I think we should stick as closely to the current behaviour as possible: for consumer purposes there is no distinction between an optimistic and a server update. In practice, it’s not really a question of the server “correcting” an optimistic update. We have various heuristics like the client: false flag on moves and the noClient plugin method that means the client knows when it should wait for the server and not update optimistically. If the client does update optimistically, it will then ignore the server update (by checking the update’s state ID).

I think an optimistic update could only be incorrect if a) a client had an out of date version of the game logic or b) a client had somehow been hacked by a user to behave differently.

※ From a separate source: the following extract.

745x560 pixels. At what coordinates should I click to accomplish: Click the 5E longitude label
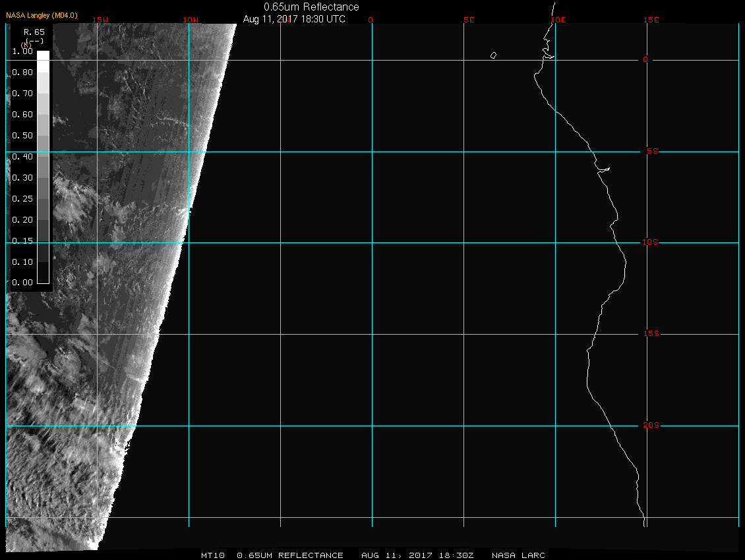point(469,20)
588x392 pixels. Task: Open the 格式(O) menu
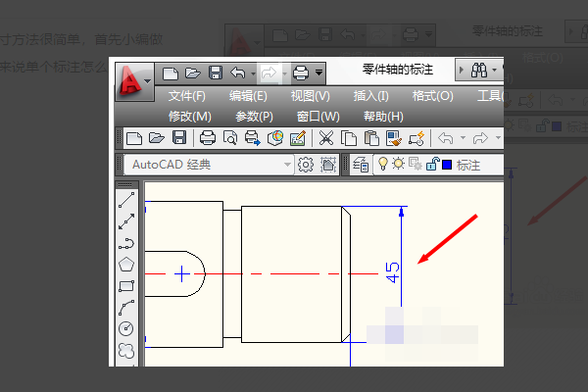click(x=432, y=96)
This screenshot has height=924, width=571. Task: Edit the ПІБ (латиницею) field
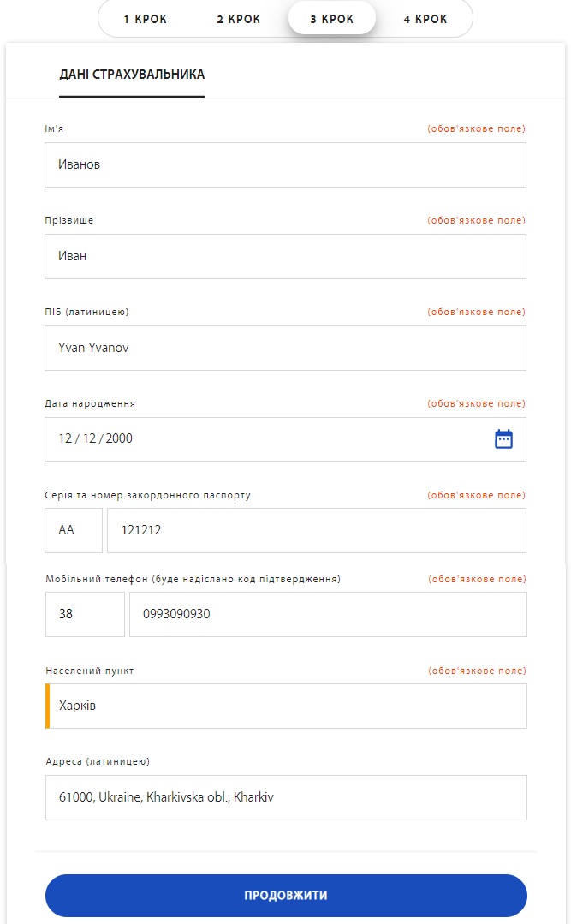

In both cases trying to correct state is probably futile.

So the two cases in practice are

  1. Client processes the update and none of the “no client” heuristics are triggered
  2. Client updates optimistically
  3. Client ignores server update when it arrives

Or

  1. Client processes the update and one or more “no client” heuristics is triggered
  2. Client state is unchanged
  3. Client receives and applies the server update
shaoster commented 3 years ago

So there are a couple practical cases where I see meaningful distinctions between optimistic updates and possible corrections:

  1. As a related case to the stale version, if there is a timeout, network issue or other ActionError, the move/event would have to be rolled back.

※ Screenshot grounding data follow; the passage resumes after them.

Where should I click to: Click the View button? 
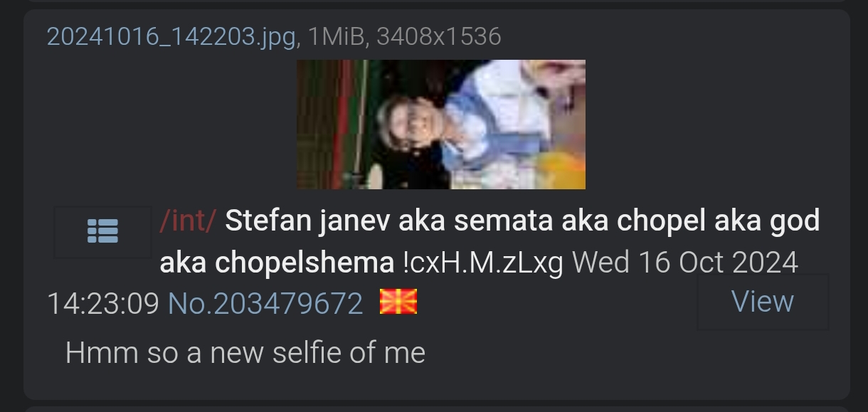[x=763, y=302]
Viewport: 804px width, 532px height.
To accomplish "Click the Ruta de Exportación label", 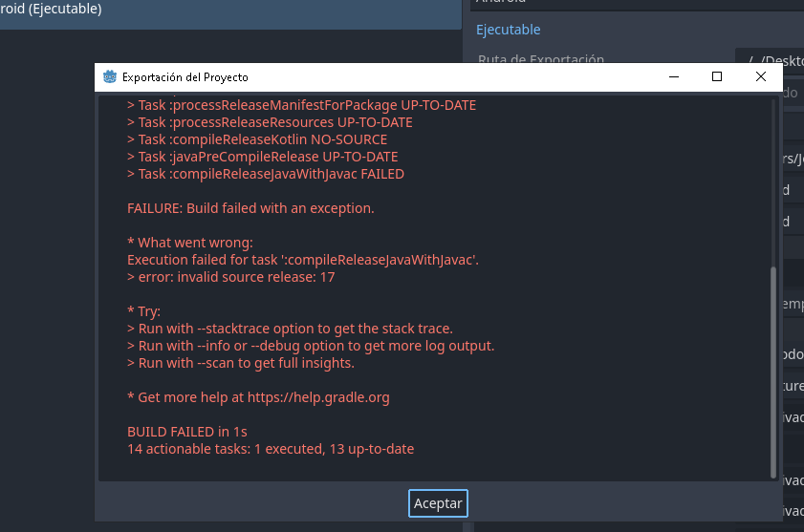I will click(x=541, y=60).
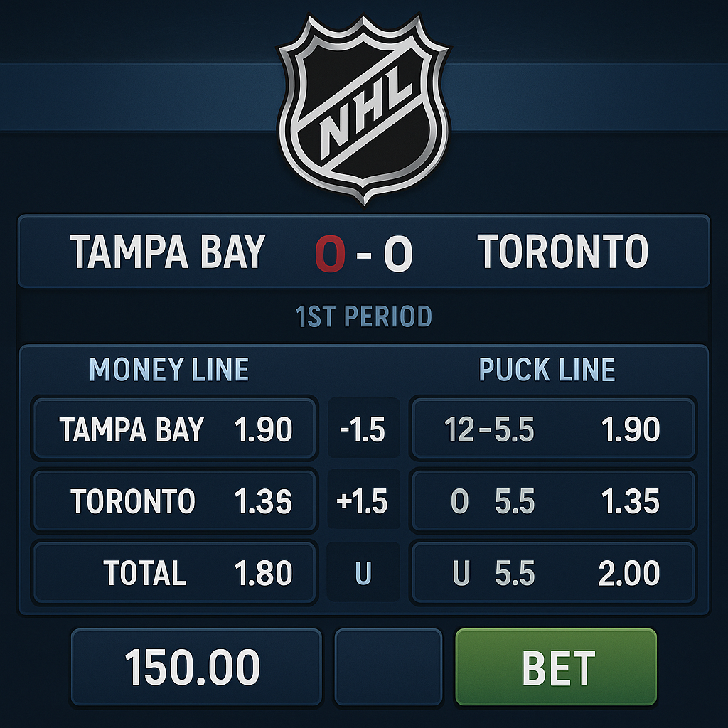The image size is (728, 728).
Task: Pick the +1.5 puck line handicap
Action: click(x=363, y=501)
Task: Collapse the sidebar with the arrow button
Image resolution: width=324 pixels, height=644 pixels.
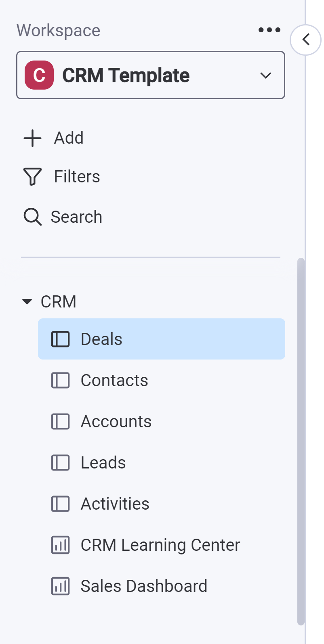Action: [306, 40]
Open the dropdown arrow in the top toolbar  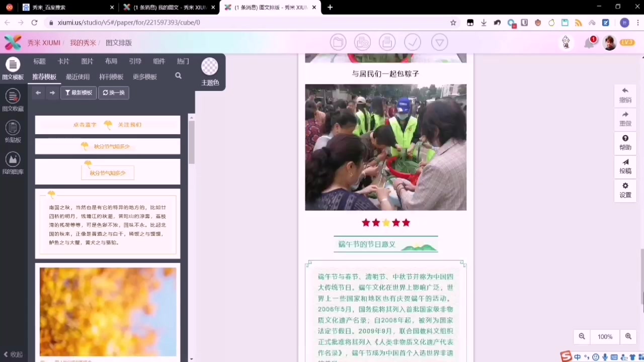point(439,42)
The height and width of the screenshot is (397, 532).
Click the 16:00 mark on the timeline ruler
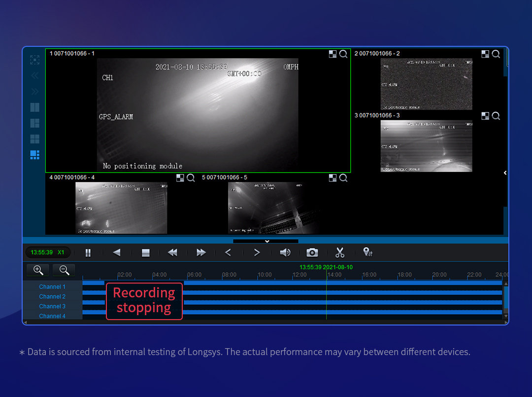[x=369, y=275]
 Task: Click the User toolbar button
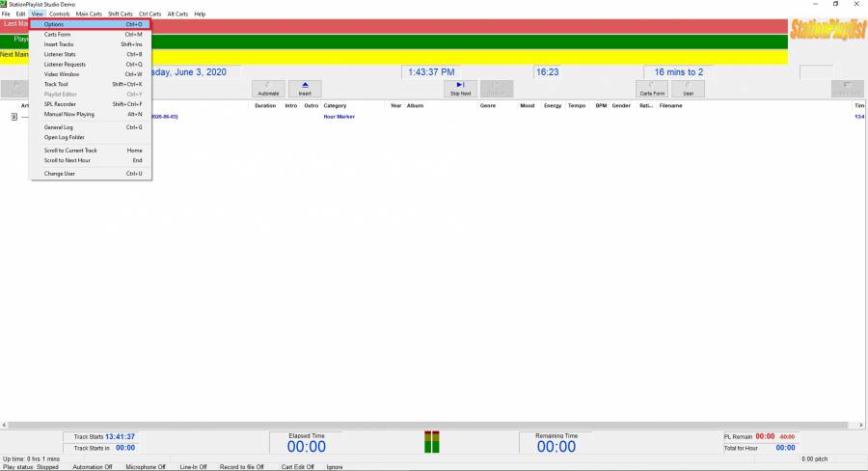pos(688,88)
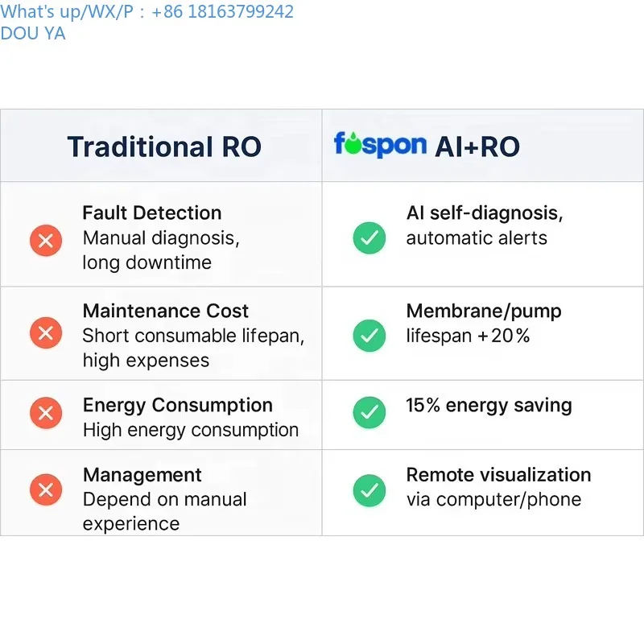Click the contact phone number at top
This screenshot has width=644, height=644.
point(222,11)
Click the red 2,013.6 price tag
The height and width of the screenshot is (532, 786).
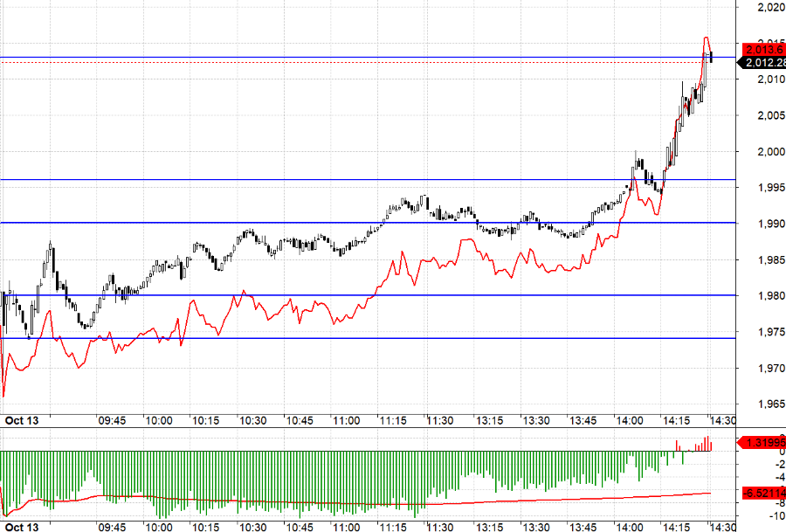[763, 49]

  2. Another realistic related case to stale version: simultaneous moves. This actually seems like the classic case where the model I outlined above, which creates an explicit distinction between optimistic and "true" updates, is critical.

  3. If the move outcome contains RNG. In practice, however, I think this is just a special case of playerView/imperfect information since the RNG is modeled as a deterministic player-hidden number sequence, so perhaps optimistic updates don't make sense in this case. While there may still be useful ways to potentially indicate an optimistic vs "true" state update in cases of imperfect information, I think these would be better handled manually by the developer using the async action callbacks.

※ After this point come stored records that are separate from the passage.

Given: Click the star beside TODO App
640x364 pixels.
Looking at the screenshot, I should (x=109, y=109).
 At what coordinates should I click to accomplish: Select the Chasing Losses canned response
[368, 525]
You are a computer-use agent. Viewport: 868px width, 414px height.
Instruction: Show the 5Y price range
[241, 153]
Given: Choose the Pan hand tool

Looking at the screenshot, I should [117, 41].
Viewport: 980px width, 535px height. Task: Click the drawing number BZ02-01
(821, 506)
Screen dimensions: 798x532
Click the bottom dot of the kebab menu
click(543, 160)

delucis commented 3 years ago

Ah, I hadn’t considered 1 and 2 (which just aren’t handled currently — we’ll only be able to handle them better thanks to this refactor). We already don’t run moves that use the PRNG on the client (the randomness plugin tells the flow reducer the action shouldn’t be processed on the client if it was used), so we shouldn’t need to worry about 3.

I’m still doubtful about a separate update type. >99% of the time 1 or 2 won’t apply, so we should prefer having the common case (optimistic updates working seamlessly) be basically automatic and handle those edge cases when they arise. I’d suggest treating 1 and 2 basically as errors. We would keep the optimistic/authentic distinction private in the client implementation and leave consumers to worry about updates and errors rather than distinguishing between a variety of update types.

shaoster commented 3 years ago

So just to summarize:

delucis commented 3 years ago

Could we get optimistic errors as well? Seems like many errors (invalid moves, player out of turn, etc.) could reliably be returned from the client, so it would be nice for that to be optimistic too.

Consider something like this:

const game = {
  moves: {
    // Move that is sometimes invalid.
    A: (G, ctx, isInvalid) => {
      if (isInvalid) return INVALID_MOVE;
    },
    // Move that will not run on the client if it uses the PRNG.
    B: (G, ctx, isInvalid) => {
      if (isInvalid) return INVALID_MOVE;
      G.value = ctx.random.D6();
    },
  },
};
// Move can be resolved optimistically.
client.moves.A()
  .then(() => console.log('resolved optimistically'));

// Move can error optimistically.
client.moves.A(true)
  .then(({ error }) => console.log('optimistic error', error));

// Move has to resolve asynchronously because of PRNG use.
client.moves.B()
  .then(() => console.log('resolved asynchronously'));

// Move can error optimistically (PRNG wasn’t used).
client.moves.B(true)
  .then(({ error }) => console.log('optimistic error', error));

The exact handling of optimistic updates was left unresolved in my sketches in #723, but I actually think for this API, trusting the optimistic updates makes a lot of sense. This does suggest a split in error types though: a) game errors that can either be optimistic/asynchronous depending on the specific game logic (like above) and b) infrastructure/network errors where things timeout, get overridden because of out-of-sync state etc. The split seems convincing to me because b) requires resetting high-level state/retrying requests whereas a) likely requires localised error UI, so they have a different flavour. Also this would mean that in move dispatcher promises (like above) errors would be surfaced in direct response to the move instead. Errors of type b) could instead pass through some higher level onError method. Does that sound plausible?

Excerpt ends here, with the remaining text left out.